Об этом ему рассказала
соседка много лет спустя. А тогда... Тогда она просто перенесла его из вымершей
комнаты в свою, хоть и пустую, хоть и вдовью, но живую, и целых шестнадцать лет
он считал матерью только ее. А когда он, загодя приготовив справки, собрался торжественно
прибыть в милицию за самым первым в своей жизни паспортом и попросил у нее метрику,
она почему-то надолго вдруг замолчала, старательно обтирая худыми, жесткими пальцами
тонкие, бескровные губы.
- Ты что, мам?
- Сынок...- Она вздохнула,
достала из скрипучего шкафчика старую тетрадку с пожелтевшими солдатскими треугольниками,
похоронками, счетами на электричество и метриками вперемежку, отыскала нужную бумажку,
но не отдала.- Сядь, сынок. Сядь.
Он послушно сел, не
понимая, что происходит с ней, но чувствуя, что что-то происходит. И опять спросил,
улыбнувшись ласково и неуверенно:
- Ты что, мам?
А она все еще молчала
и глядела на него без улыбки. А потом сказала:
- Ты, Юра, мне сыночком
всегда был и всегда будешь пока жива я. Пока жива, Юра. Только в свидетельстве этом,
в метрике, значит, там другие записаны. И мама другая и папка. И ты паспорт, сынок,
на ихнюю фамилию получай, ладно? Она очень даже хорошая фамилия, и люди они были
очень даже хорошие. Очень даже. И не Семенов ты теперь будешь, а Чувалов. Юра Чувалов,
сыночек мой...
Так Юра в шестнадцать
лет стал Чуваловым, но эту малограмотную, тихую солдатку по-прежнему и называл и
считал мамой. Сначала привычно и чуть небрежно, потом с великим почтением и великой
любовью.

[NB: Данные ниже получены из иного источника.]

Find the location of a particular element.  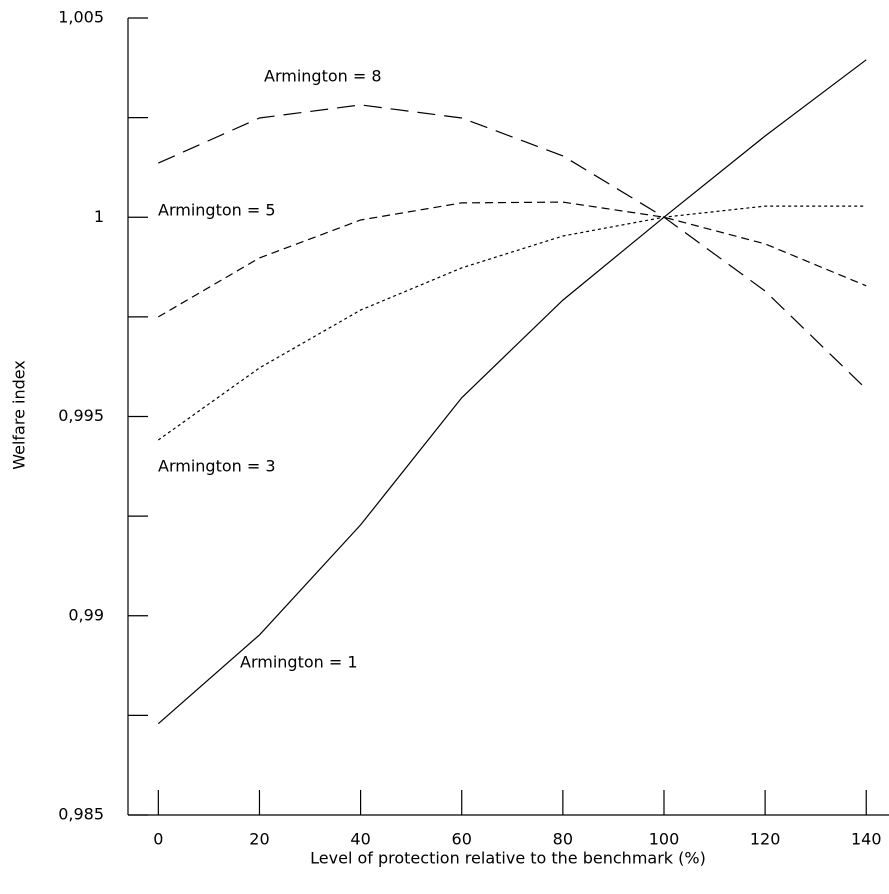

x-tick-label: 40 is located at coordinates (360, 840).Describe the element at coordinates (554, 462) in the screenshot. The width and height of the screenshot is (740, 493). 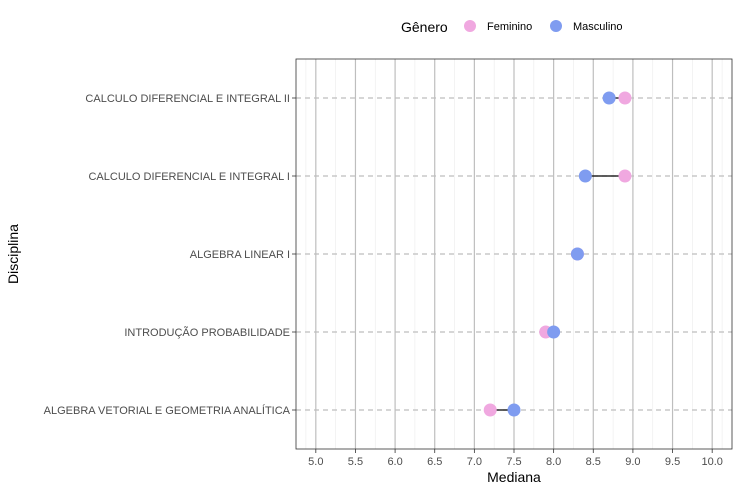
I see `x-tick-label: 8.0` at that location.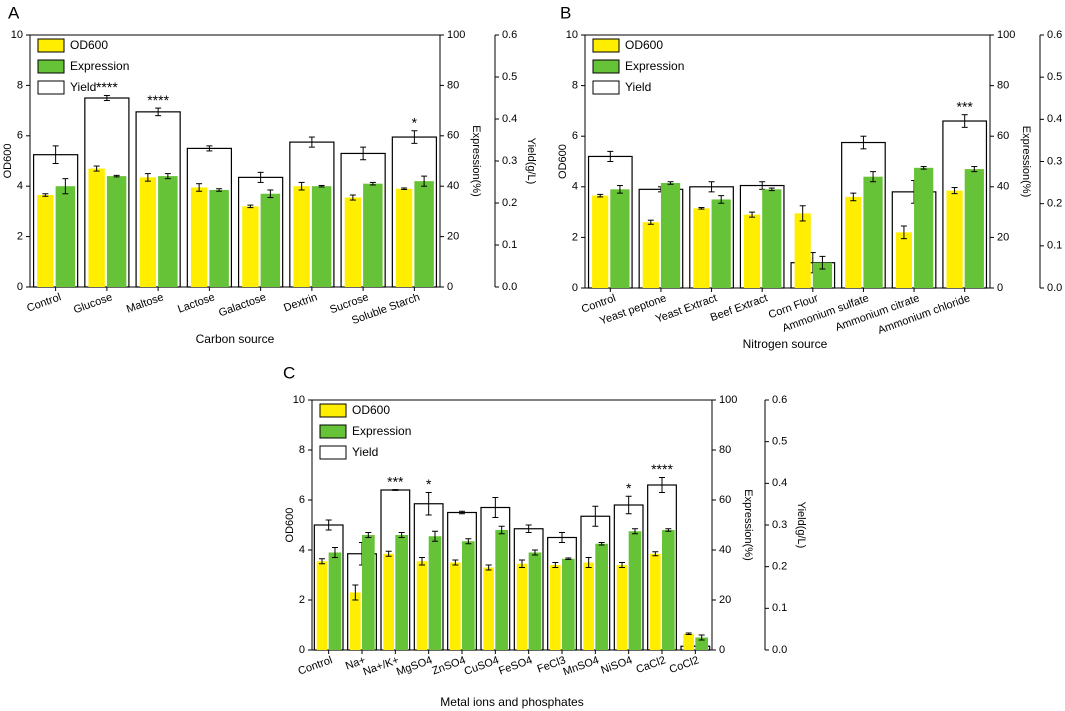 The width and height of the screenshot is (1065, 711). What do you see at coordinates (629, 488) in the screenshot?
I see `significance: *` at bounding box center [629, 488].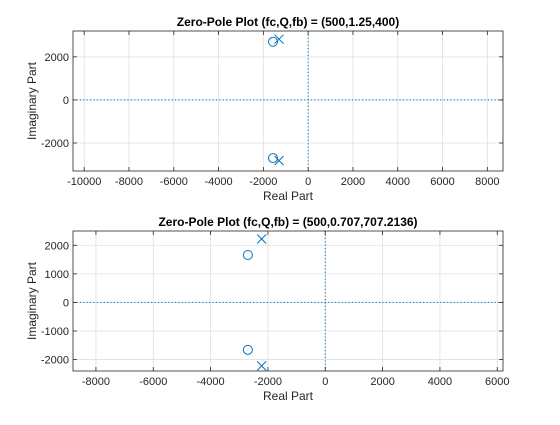  I want to click on x-tick-label: 8000, so click(487, 182).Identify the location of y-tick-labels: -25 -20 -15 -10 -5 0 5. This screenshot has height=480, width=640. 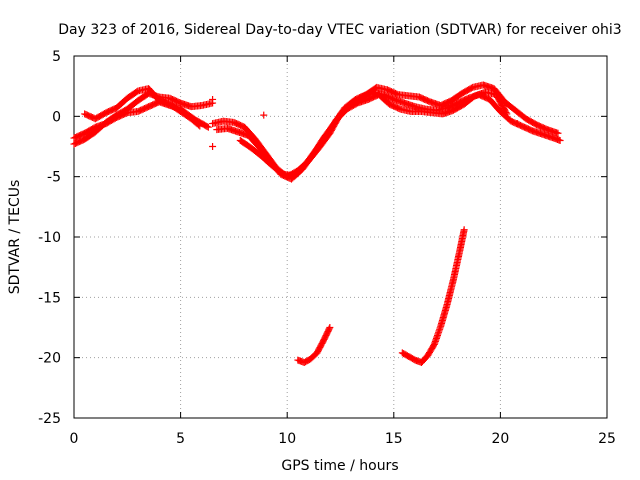
(50, 238). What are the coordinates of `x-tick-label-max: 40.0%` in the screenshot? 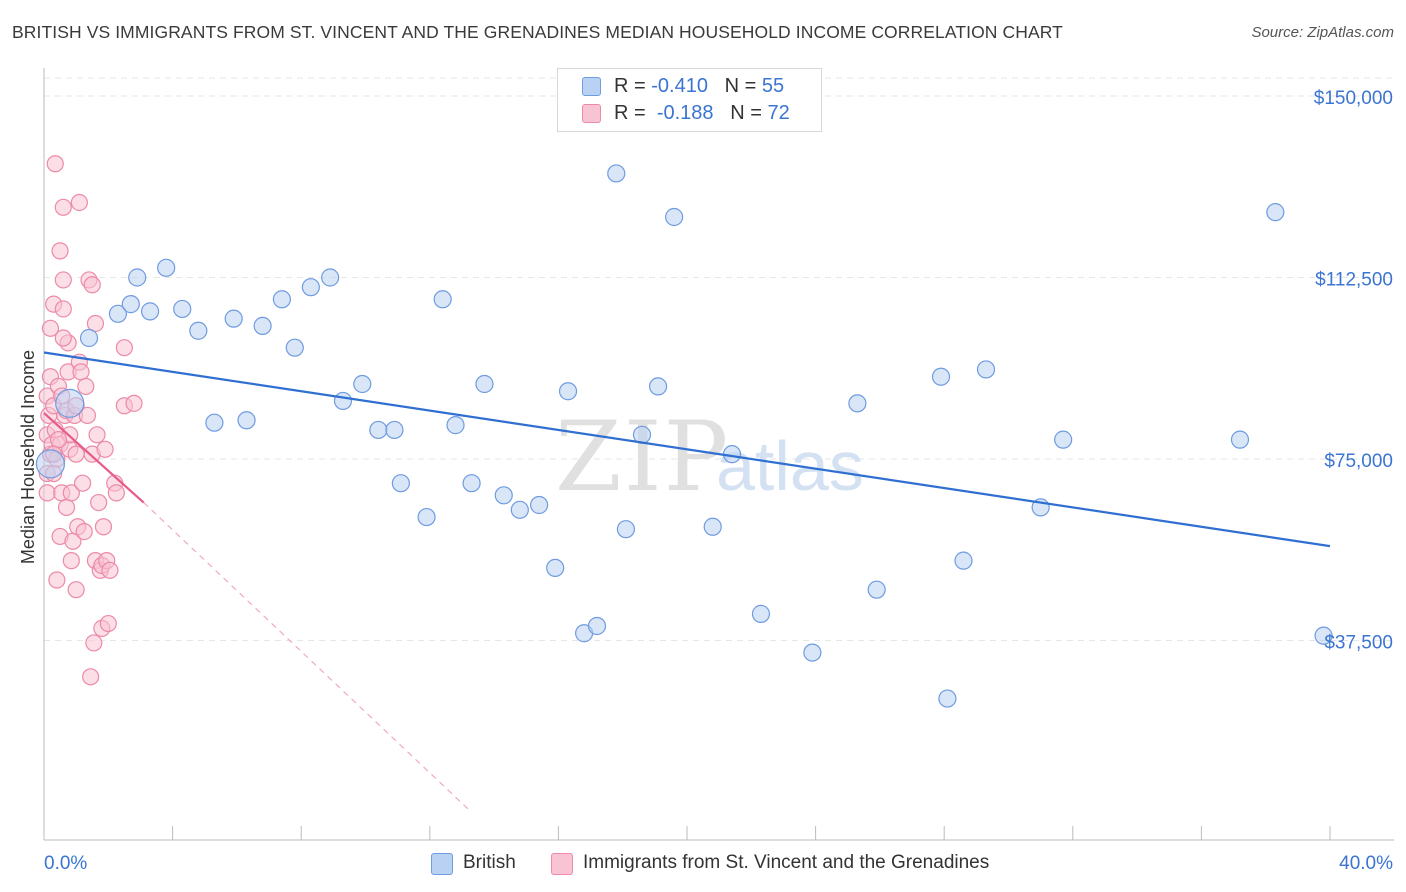 It's located at (1366, 864).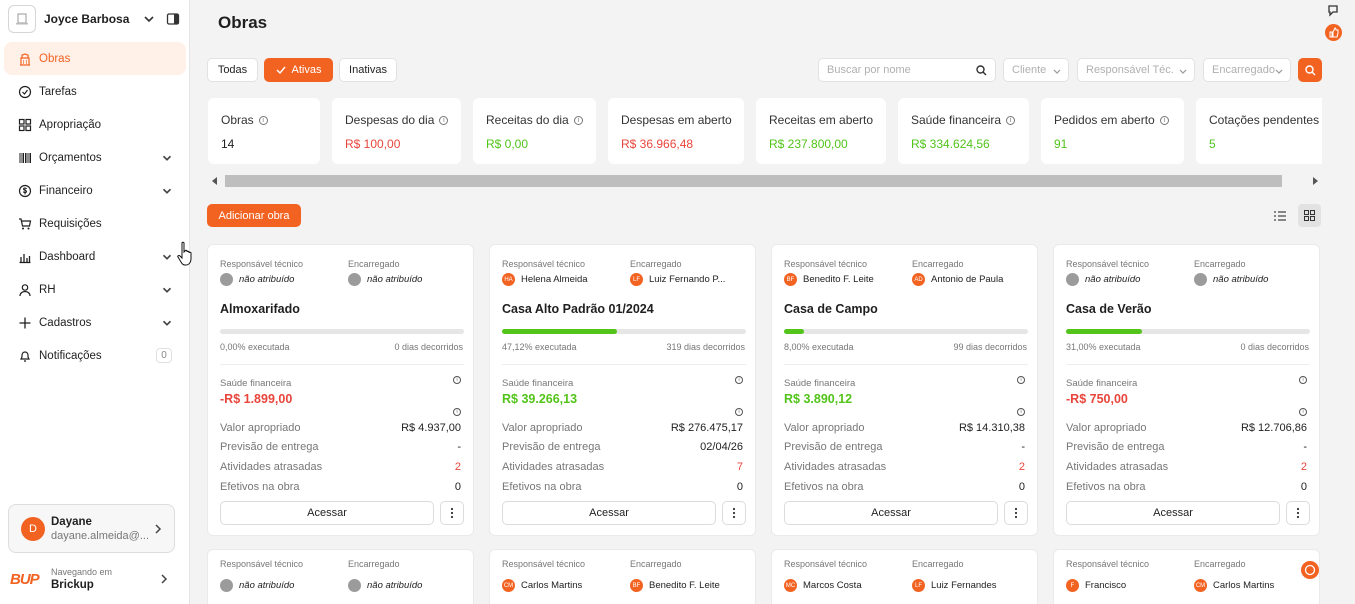 This screenshot has height=604, width=1355. Describe the element at coordinates (66, 190) in the screenshot. I see `sidebar-item-label: Financeiro` at that location.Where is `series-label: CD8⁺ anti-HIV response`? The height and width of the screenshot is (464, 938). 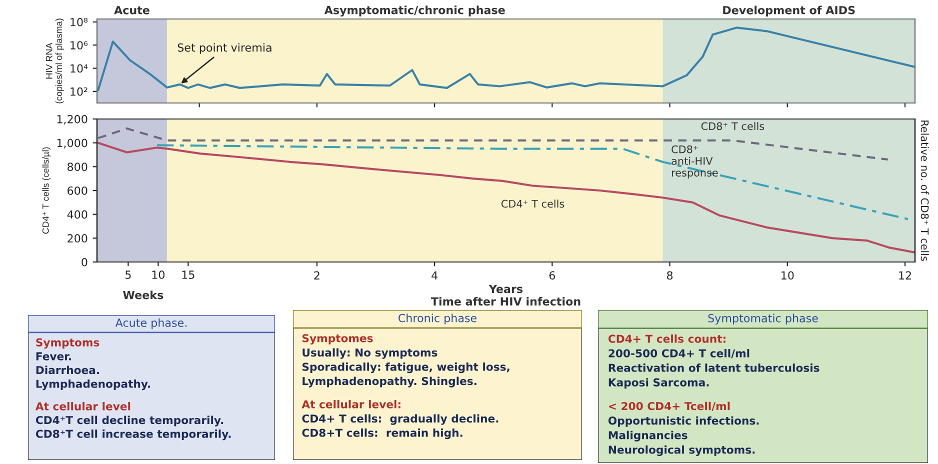 series-label: CD8⁺ anti-HIV response is located at coordinates (695, 162).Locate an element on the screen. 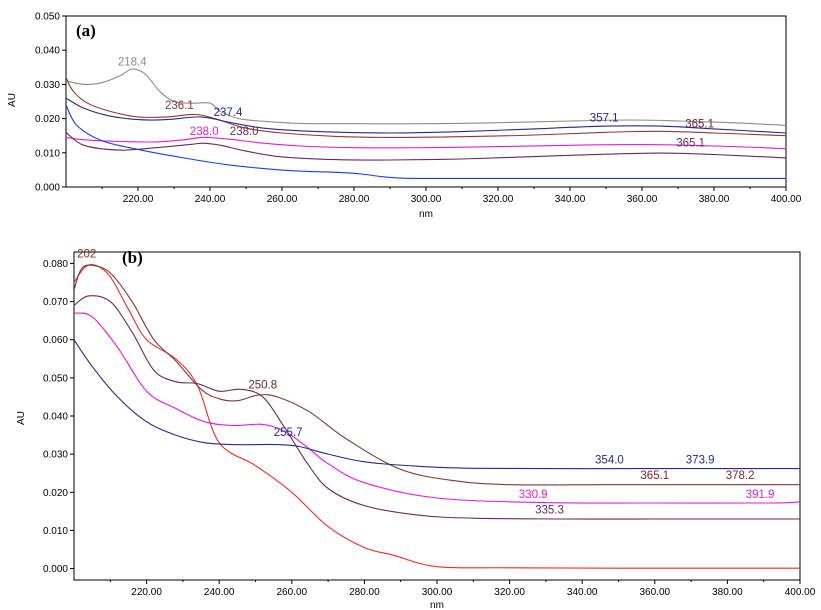 Image resolution: width=821 pixels, height=610 pixels. peak-label: 391.9 is located at coordinates (760, 495).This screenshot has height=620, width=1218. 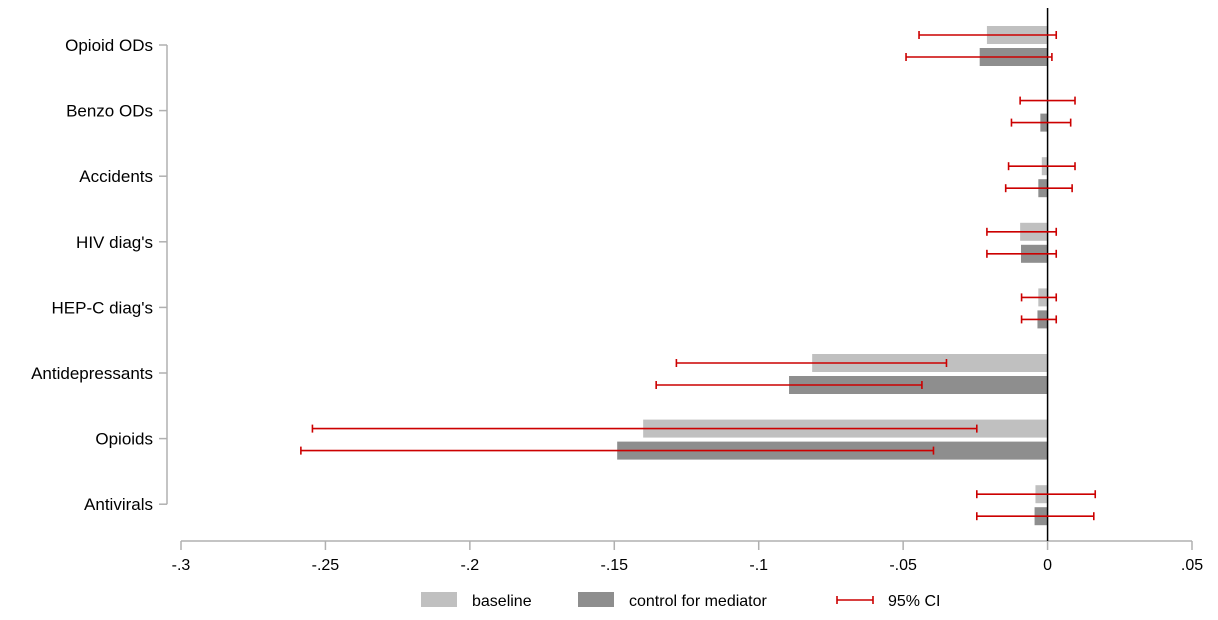 What do you see at coordinates (102, 308) in the screenshot?
I see `category-label: HEP-C diag's` at bounding box center [102, 308]. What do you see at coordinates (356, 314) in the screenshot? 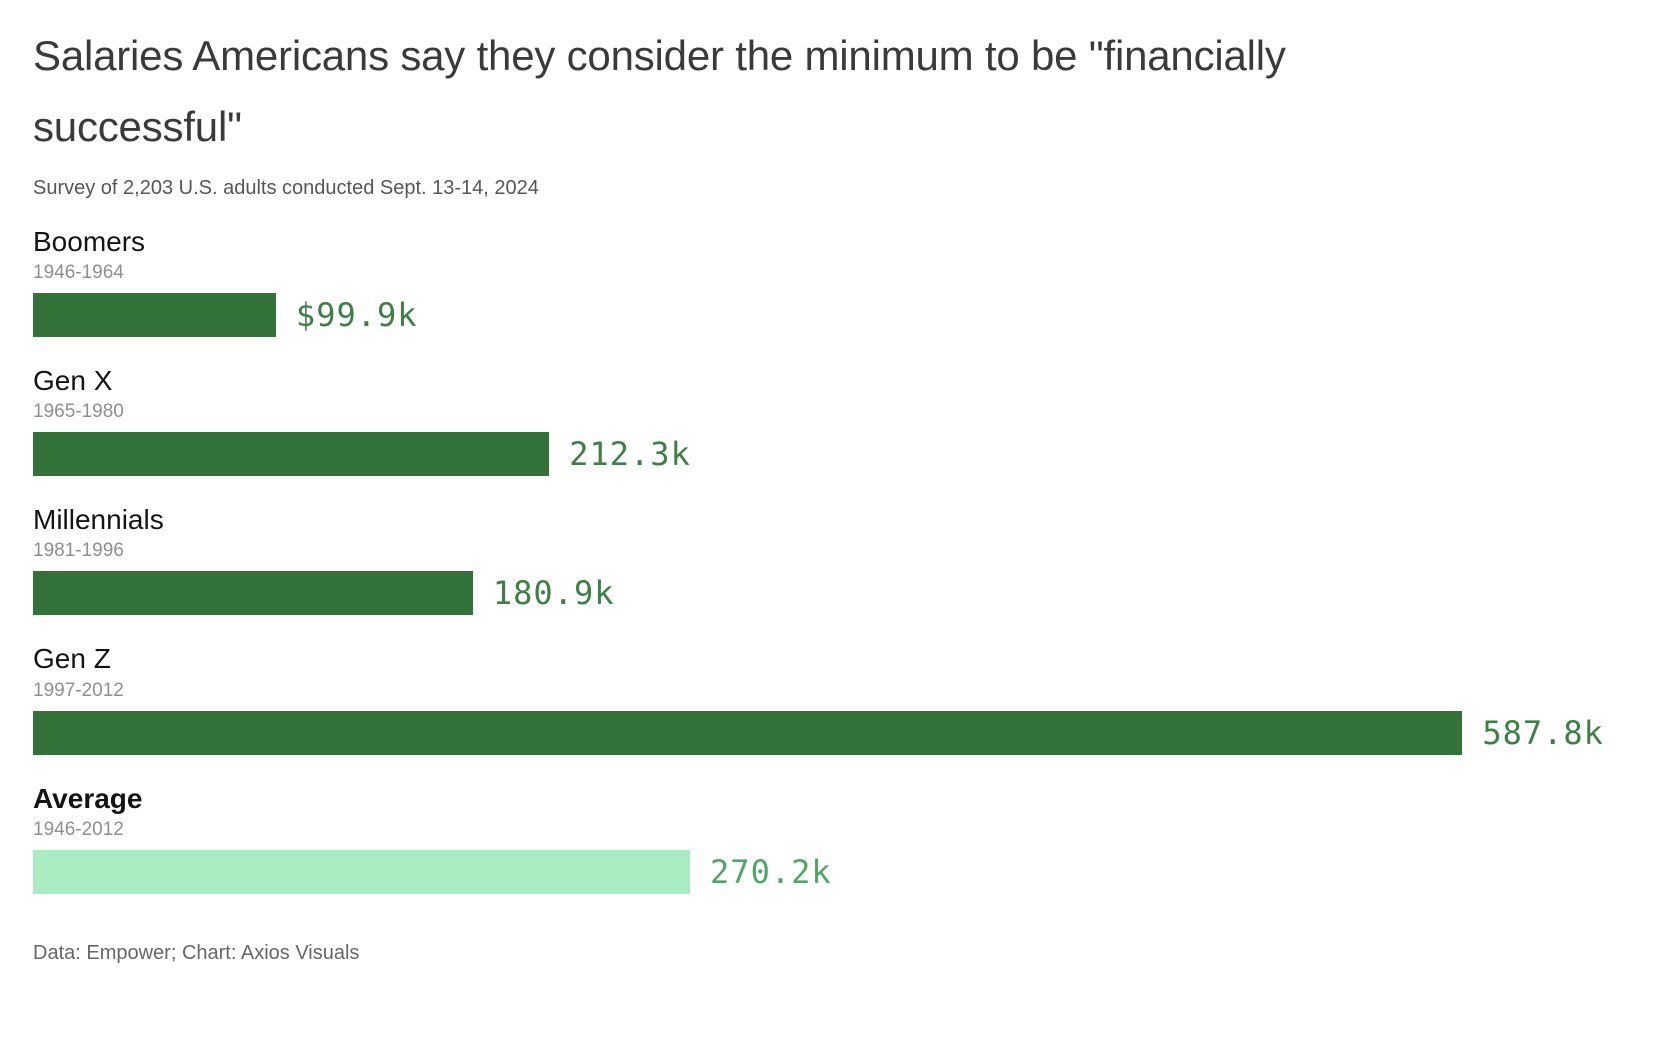
I see `bar-value-label: $99.9k` at bounding box center [356, 314].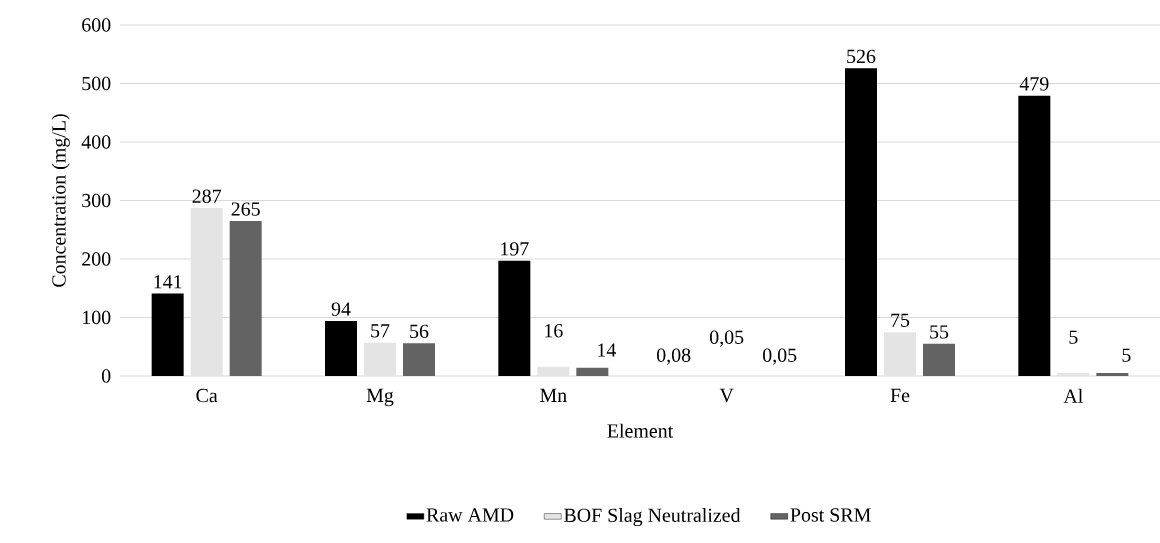  I want to click on y-tick-label: 100, so click(97, 318).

После института он много разъезжал, работал в Киргизии и на Алтае, в Сибири
и Заволжье, но где бы ни был и кем бы ни работал, каждое воскресенье писал письмо:
"Здравствуй, моя
мамочка!"
Писал очень неторопливо,
очень старательно и очень большими буквами. Чтобы сама прочитала.
И она тотчас же отвечала
ему, аккуратно сообщая о своем здоровье (в письмах к нему она никогда ничем не болела,
ни разу) и обо всем небогатом запасе новостей. И только последнее время все чаще
и чаще стала осторожно, чтоб - упаси бог! - не обидеть и не расстроить его, намекать
на безрадостное житье и одинокую свою старость:
"У Марфы Григорьевны
уж внучат двое, и жизнь у нее теперь звонкая..."
Но Юрий Петрович все
отшучивался. Пока почему-то отшучивался и разговоры переводил все больше на здоровье.
Береги, дескать, себя, мамочка, а там посмотрим, кого она звончее сложится, эта
самая жизнь. Поживем, как говорится, увидим, вот такие дела. Целую крепко.